The need to back up data has been around since floppy disks. Data loss can happen due to malware, hard drive crashes, and many other mishaps. There are about 140,000 hard drive crashes in the US weekly, and over the course of every five years, 20% of SMBs will suffer data loss due to a major disaster. This need to protect from data loss has helped to drive a robust cloud backup market that continues to grow. However, backing up data your data and forgetting about it isn't enough anymore; backups need more cybersecurity protection. Cloud-based backup has the benefit of being convenient, accessible, and effective, but there is also a need for certain security considerations with an online service. Companies need to consider data protection when planning a backup and recovery strategy. Some modern threats can target backups specifically, such as:
- Data Center Outage: The "cloud" is a fancy name for internet-accessible servers that store data. Those servers can crash, be hacked, or even be physically disconnected or destroyed. While data centers tend to be safe, they are not foolproof and can have outages.
- Sleeper Ransomware: This type of ransomware does not activate right after infecting a device. The goal is to have it infect all backups; then, when it's activated, the victim doesn't have a clean backup to restore.
- Supply Chain Attacks: Supply chain attacks, which have been growing in popularity, include attacks on cloud vendors that companies use. When a vendor suffers a cyberattack, that attack spreads throughout their clients.
- Misconfiguration: Even a simple misconfiguration can create a security vulnerability. It can allow attackers to gain access to cloud storage, allowing them to download and delete files as they like.
When choosing a data backup system, you must ensure the application you use provides adequate data protection. Here are some things to look for when reviewing a backup solution.
Ransomware is designed to spread throughout a breached network to infect any devices connected to it and compromise the data of those devices, including data on computers, servers, and mobile devices. Additionally, ransomware can also infect data in cloud platforms syncing with those devices; 95% of ransomware attacks also try to infect data backup systems. It's vital that any data backup solution you use has protection from ransomware, which is usually a feature that restricts automated file changes that ransomware attempts to use on documents.
Continuous Data Protection
Continuous data protection is a feature that will back up files as users update them. Traditional backup systems work on a schedule, such as backing all a device's data up once per day. Continuous data protection ensures that the system captures the latest file changes, mitigating data loss that can occur if a system crashes before the next scheduled backup. With the speed of modern data generation, losing a day's worth of data can be very costly.

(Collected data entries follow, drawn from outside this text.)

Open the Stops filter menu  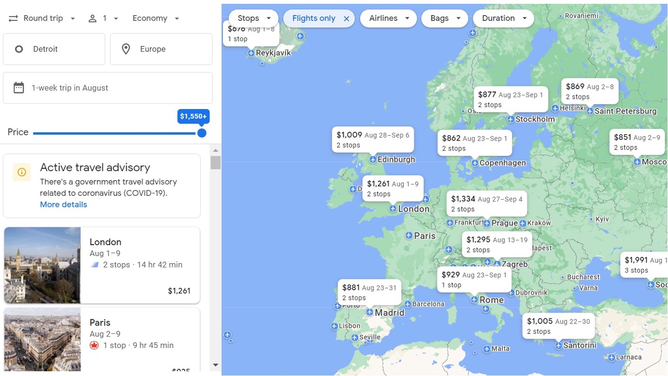click(254, 18)
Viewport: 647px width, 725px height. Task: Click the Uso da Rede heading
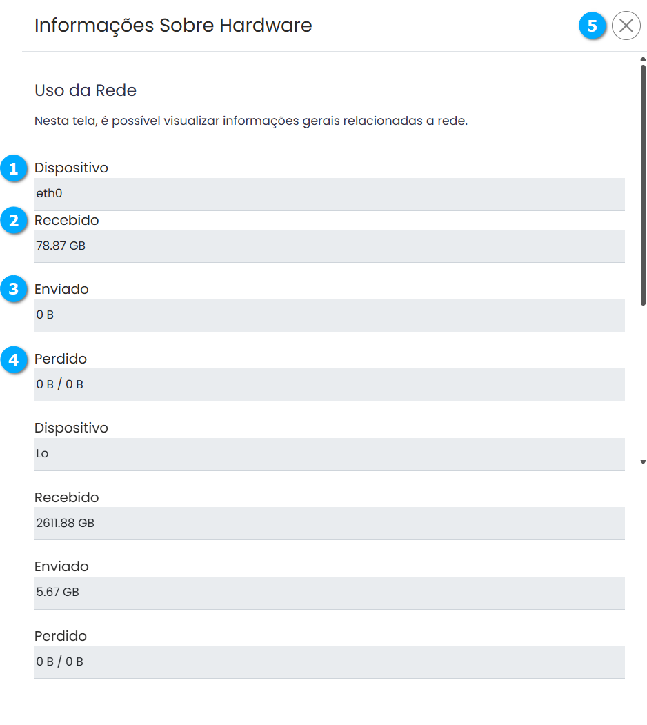click(86, 90)
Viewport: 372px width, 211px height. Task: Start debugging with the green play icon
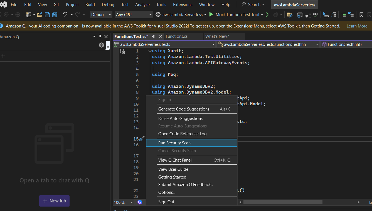point(267,14)
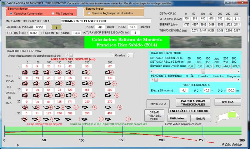Viewport: 250px width, 149px height.
Task: Click the CREAR TABLA DEL VISOR button
Action: (x=154, y=116)
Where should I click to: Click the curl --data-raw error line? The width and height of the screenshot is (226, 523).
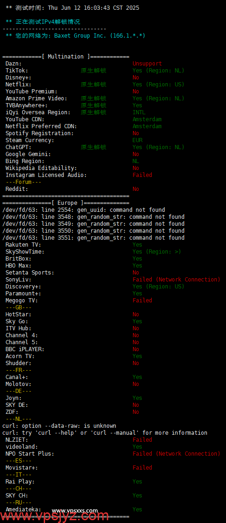pos(60,426)
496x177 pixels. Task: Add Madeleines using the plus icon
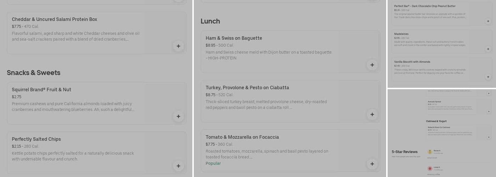pos(488,49)
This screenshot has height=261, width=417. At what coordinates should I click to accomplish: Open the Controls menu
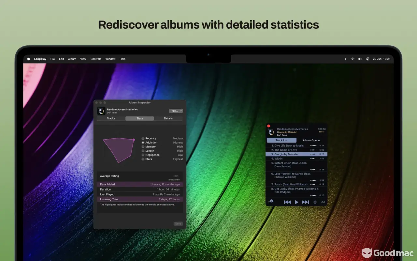(x=96, y=59)
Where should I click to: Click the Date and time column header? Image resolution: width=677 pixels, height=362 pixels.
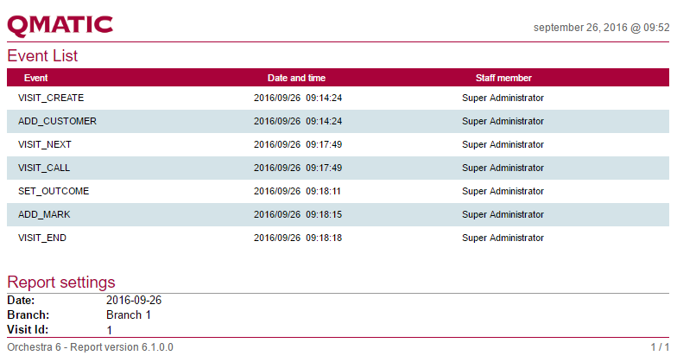(x=296, y=78)
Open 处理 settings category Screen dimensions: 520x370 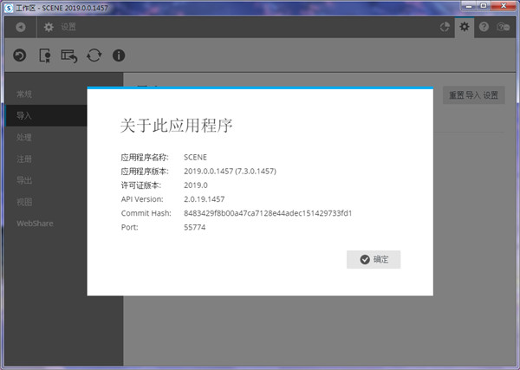point(25,137)
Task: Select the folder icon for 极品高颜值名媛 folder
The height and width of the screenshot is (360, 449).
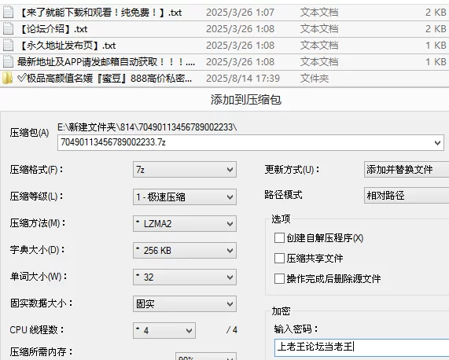Action: (7, 78)
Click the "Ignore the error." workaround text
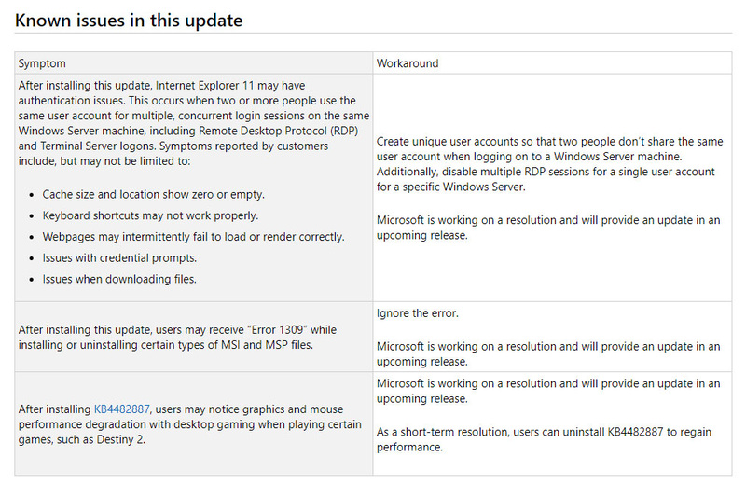This screenshot has width=746, height=485. (419, 313)
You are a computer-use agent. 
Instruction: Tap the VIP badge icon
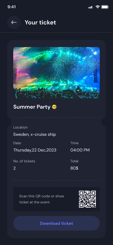point(54,107)
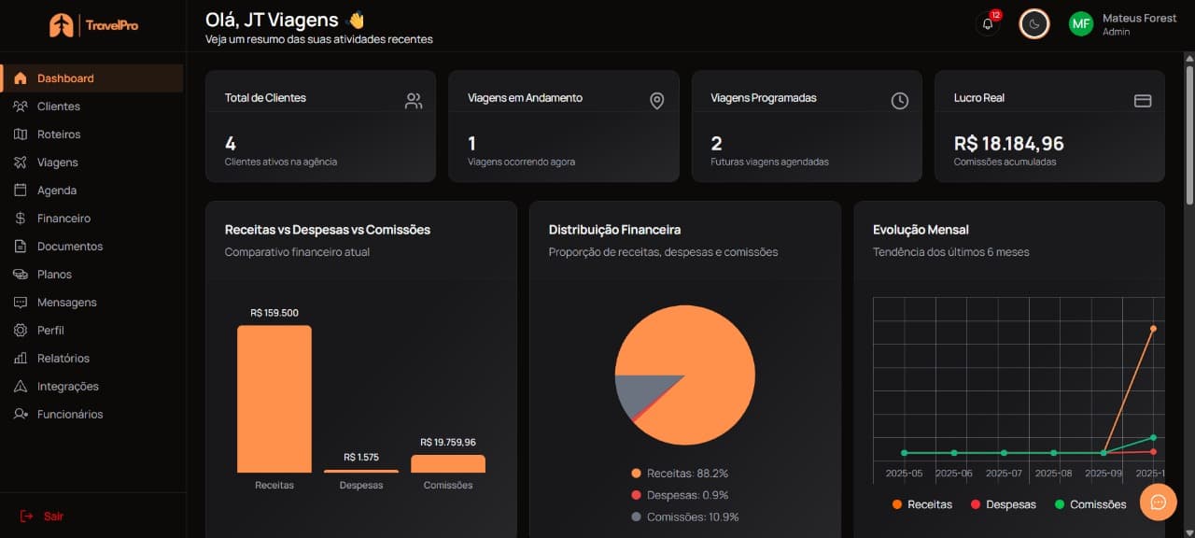The image size is (1195, 538).
Task: Click the map pin icon on Viagens em Andamento
Action: [x=656, y=100]
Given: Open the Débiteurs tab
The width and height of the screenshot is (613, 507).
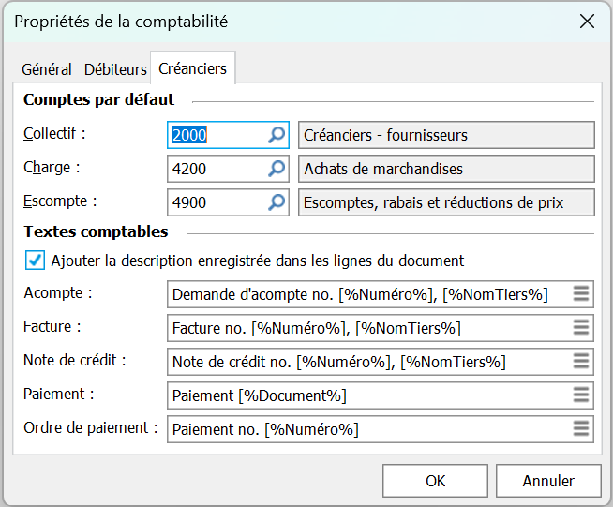Looking at the screenshot, I should [x=115, y=69].
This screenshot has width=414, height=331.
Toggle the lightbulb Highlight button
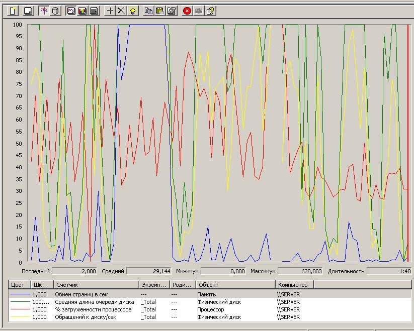[132, 10]
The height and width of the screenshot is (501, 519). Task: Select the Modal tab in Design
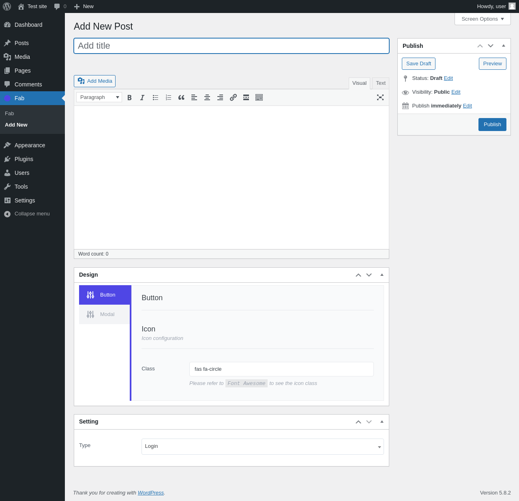point(105,314)
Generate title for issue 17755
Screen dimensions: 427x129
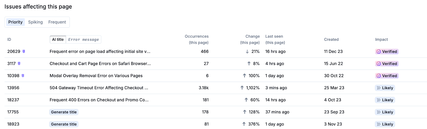pos(64,112)
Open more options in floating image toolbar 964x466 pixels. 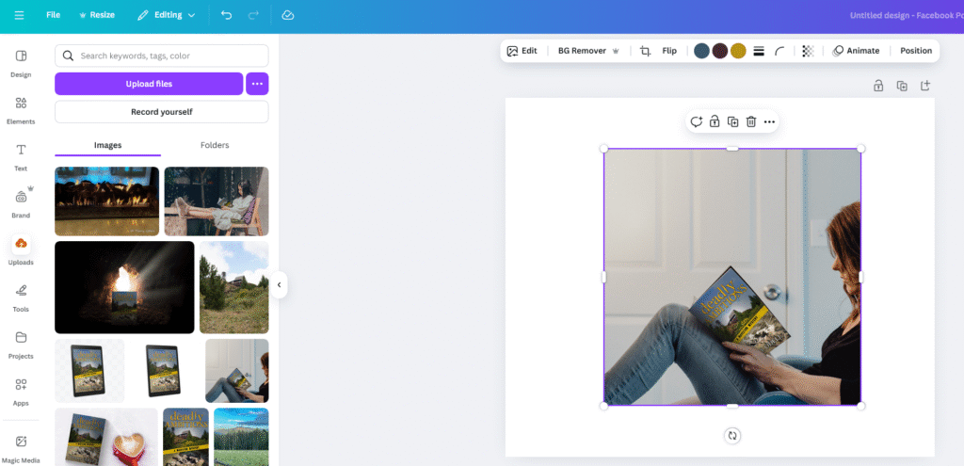pos(769,121)
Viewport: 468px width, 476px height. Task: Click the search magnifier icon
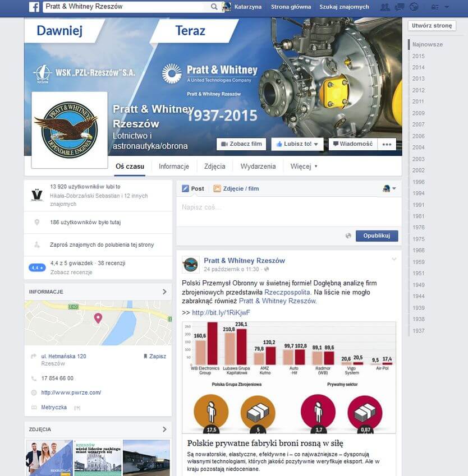(x=214, y=7)
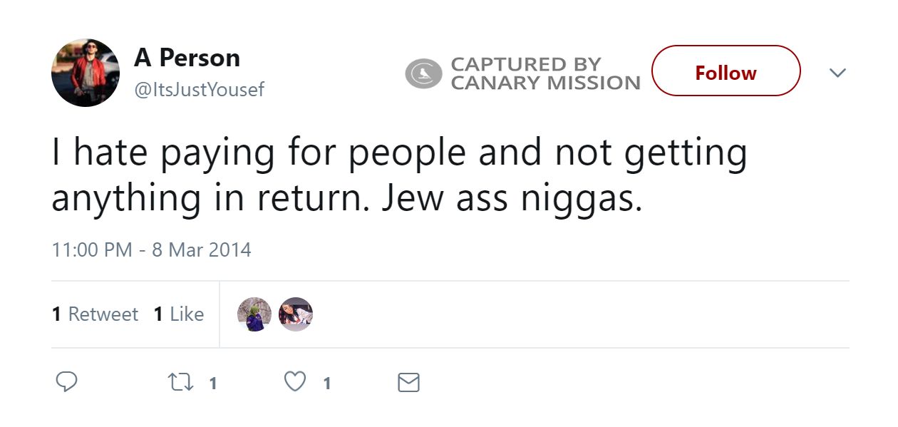Click the retweet count beside arrows icon
Viewport: 898px width, 427px height.
[x=212, y=384]
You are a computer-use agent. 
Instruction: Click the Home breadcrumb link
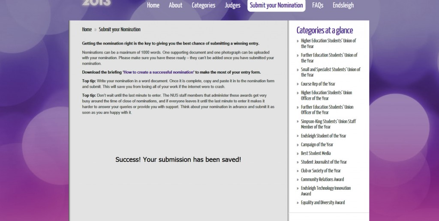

Data protection should incorporate proactive measures to protect files. The backup service you use should include threat identification functions in order to actively monitor your backups for malware. It looks for malware in new and existing backups. This helps stop sleeper ransomware and similar malware from infecting all backups.
Cybersecurity professionals around the world promote zero-trust security measures. A zero-trust approach holds that all users and applications need ongoing authentication; just because a user is logged into the system today doesn't mean they are completely trusted. Some of the primary zero-trust features to look for include:
- Multi-factor authentication
- Distinct file and folder permissions
- Contextual authentication
- Verification of permissions for file changes
If you only back up to a single device, you only have one copy of those files. If something happens to that device, then your backup could be lost, and if your primary device is also damaged, it could result in total data loss. Cloud backup providers often have backup redundancy in place by mirroring the server holding your data to another server, ideally in a different location. This helps protect against data loss in the case of a server crash, natural disaster, or cyberattack.
Air Gapping for More Sensitive Data
Air gapping is a data protection method that involves keeping a copy of your data offline or separated in another way. This would entail making a second backup copy of your data and then putting it on another server disconnected from external sources. Air gapping is a feature that is especially helpful if you deal with highly sensitive data. It helps to ensure that you always have at least one other copy of your backup walled off from common internet-based attacks.